Input for this task:
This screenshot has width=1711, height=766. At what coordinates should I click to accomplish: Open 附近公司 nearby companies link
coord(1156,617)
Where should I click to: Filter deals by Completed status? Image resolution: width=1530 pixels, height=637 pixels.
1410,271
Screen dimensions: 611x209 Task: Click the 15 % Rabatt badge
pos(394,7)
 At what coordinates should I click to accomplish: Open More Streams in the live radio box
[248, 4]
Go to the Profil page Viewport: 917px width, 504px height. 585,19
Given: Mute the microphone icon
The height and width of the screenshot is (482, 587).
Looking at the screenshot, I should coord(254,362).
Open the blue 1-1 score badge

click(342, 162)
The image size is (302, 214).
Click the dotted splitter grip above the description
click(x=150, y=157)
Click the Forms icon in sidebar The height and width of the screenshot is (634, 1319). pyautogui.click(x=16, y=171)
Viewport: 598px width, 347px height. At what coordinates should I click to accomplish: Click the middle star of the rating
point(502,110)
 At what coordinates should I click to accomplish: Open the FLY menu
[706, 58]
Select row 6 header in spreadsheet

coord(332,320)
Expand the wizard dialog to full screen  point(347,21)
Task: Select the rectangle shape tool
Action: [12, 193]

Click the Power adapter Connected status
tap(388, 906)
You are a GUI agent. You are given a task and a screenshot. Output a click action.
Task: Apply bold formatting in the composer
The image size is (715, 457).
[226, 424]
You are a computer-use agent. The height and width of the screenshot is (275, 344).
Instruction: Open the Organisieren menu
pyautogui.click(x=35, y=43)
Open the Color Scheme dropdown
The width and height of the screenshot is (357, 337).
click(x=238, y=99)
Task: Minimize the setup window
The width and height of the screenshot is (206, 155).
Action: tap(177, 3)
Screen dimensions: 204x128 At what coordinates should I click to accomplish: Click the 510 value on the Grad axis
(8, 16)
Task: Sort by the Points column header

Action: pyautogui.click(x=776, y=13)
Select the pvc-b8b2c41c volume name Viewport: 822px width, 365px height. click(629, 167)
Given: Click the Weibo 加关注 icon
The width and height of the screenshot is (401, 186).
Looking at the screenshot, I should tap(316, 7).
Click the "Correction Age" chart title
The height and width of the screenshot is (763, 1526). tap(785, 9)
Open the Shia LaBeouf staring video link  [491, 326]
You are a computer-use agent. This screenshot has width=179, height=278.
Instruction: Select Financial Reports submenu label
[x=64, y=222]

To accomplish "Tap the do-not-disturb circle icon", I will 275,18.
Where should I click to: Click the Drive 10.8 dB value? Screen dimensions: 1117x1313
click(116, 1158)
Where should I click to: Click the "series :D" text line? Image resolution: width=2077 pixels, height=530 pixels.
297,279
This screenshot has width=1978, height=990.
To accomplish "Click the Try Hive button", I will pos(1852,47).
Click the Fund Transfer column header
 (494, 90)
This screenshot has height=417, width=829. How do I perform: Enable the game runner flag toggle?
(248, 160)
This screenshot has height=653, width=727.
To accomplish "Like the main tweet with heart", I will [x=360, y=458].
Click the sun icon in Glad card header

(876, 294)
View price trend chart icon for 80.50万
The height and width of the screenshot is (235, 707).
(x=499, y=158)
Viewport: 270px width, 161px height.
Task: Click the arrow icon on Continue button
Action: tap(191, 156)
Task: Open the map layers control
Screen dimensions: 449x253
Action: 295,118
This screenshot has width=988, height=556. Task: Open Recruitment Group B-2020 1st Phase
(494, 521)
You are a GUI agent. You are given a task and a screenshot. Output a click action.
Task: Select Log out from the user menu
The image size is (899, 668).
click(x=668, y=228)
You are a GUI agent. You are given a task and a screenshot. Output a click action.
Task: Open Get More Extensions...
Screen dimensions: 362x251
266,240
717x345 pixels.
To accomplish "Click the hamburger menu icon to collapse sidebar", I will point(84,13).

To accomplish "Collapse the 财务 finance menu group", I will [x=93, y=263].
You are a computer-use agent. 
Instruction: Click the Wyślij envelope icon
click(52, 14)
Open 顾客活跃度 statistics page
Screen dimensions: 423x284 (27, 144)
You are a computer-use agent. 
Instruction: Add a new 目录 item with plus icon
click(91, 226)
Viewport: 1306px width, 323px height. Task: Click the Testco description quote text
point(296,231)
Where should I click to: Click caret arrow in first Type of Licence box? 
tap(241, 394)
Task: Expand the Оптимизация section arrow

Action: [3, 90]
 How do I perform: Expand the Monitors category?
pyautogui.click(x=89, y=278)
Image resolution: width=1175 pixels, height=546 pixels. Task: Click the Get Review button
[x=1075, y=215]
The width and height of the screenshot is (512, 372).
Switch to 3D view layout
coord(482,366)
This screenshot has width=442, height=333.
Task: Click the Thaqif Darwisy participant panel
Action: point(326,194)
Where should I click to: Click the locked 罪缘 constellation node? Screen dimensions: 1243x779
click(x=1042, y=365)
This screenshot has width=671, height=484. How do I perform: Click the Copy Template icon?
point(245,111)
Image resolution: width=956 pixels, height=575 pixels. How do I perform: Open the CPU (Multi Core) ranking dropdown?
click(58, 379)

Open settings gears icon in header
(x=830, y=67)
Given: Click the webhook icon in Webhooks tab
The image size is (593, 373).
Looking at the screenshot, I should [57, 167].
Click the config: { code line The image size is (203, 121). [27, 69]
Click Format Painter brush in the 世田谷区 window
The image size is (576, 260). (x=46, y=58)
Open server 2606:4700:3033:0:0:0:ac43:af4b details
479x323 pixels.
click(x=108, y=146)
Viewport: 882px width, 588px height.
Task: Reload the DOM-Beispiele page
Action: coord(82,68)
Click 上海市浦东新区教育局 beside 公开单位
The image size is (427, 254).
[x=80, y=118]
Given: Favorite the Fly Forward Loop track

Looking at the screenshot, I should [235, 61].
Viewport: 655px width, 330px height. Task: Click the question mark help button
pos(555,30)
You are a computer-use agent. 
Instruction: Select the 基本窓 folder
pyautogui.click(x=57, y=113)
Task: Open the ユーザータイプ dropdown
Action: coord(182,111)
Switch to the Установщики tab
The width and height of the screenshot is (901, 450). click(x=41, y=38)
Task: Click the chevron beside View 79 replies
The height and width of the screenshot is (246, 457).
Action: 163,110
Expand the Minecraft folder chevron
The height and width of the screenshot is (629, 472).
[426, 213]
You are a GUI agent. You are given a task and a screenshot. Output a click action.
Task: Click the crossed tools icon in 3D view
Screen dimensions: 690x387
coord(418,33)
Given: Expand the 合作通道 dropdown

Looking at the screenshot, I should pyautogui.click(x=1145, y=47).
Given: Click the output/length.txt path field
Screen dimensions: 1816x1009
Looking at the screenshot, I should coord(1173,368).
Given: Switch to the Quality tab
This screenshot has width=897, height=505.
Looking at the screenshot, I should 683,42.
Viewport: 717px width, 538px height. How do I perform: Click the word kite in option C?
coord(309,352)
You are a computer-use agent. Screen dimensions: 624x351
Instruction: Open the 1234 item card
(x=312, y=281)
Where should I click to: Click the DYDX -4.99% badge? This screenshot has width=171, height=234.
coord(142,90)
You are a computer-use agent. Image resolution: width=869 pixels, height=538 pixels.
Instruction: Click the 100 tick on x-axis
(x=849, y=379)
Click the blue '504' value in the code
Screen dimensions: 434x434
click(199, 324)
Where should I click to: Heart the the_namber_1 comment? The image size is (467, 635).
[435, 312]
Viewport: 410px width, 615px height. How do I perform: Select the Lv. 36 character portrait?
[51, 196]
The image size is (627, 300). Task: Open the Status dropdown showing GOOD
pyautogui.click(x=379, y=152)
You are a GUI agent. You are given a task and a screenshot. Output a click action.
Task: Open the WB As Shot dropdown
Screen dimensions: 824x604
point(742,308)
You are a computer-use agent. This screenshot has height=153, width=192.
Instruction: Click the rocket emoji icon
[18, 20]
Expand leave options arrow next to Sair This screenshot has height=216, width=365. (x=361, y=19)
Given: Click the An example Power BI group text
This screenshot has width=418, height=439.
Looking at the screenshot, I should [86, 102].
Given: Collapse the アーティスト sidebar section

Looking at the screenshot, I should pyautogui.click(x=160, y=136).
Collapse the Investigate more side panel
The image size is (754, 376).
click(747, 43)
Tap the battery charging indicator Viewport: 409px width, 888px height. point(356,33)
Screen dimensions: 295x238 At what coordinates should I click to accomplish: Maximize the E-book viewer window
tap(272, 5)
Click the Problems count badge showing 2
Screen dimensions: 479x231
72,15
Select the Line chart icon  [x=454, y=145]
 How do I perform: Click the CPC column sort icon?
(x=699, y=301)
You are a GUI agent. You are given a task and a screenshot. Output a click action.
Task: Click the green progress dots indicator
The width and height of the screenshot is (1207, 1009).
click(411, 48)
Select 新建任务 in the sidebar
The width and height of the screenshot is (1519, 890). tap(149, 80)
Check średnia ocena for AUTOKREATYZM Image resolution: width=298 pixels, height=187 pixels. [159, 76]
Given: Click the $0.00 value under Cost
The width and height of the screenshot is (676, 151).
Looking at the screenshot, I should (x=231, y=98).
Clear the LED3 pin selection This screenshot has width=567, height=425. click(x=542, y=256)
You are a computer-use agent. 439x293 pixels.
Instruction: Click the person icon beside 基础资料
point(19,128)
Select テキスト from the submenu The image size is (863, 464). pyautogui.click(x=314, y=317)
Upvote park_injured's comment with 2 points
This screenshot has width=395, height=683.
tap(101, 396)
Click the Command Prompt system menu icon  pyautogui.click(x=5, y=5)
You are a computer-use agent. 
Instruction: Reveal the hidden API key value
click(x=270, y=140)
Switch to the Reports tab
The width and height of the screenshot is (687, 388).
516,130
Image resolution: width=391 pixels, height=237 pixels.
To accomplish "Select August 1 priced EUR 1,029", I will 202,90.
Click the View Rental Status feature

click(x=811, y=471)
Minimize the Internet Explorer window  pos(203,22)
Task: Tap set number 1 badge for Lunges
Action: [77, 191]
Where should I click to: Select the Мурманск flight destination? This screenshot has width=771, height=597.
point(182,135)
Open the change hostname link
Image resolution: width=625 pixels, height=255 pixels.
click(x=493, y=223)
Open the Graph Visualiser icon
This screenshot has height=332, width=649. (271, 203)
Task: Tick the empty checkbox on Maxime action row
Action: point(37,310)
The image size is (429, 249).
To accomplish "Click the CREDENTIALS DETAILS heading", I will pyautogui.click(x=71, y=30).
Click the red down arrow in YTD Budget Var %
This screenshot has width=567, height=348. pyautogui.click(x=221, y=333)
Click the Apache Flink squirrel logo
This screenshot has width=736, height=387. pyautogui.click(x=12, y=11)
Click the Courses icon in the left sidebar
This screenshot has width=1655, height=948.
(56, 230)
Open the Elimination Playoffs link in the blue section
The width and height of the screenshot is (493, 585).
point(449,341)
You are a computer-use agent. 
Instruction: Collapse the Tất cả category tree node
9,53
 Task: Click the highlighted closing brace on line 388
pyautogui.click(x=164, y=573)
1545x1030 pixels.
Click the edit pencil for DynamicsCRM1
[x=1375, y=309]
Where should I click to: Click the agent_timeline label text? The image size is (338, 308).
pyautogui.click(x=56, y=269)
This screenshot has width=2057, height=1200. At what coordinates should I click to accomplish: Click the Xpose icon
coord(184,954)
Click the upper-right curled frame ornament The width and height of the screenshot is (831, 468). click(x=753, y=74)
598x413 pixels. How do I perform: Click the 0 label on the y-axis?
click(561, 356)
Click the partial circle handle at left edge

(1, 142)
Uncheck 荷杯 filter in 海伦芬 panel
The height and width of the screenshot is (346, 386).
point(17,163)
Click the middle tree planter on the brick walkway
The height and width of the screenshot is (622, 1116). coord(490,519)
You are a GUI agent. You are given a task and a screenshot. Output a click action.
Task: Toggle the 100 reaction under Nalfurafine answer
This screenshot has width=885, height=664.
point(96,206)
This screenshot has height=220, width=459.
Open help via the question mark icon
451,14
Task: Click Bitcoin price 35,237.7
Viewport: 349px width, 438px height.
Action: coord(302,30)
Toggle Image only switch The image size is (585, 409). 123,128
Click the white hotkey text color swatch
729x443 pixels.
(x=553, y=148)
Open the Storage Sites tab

Activity: Scan the records above. Return every line with "under" in it.

Answer:
Given: Click the $0.00 value under Cost
Task: Toggle the 100 reaction under Nalfurafine answer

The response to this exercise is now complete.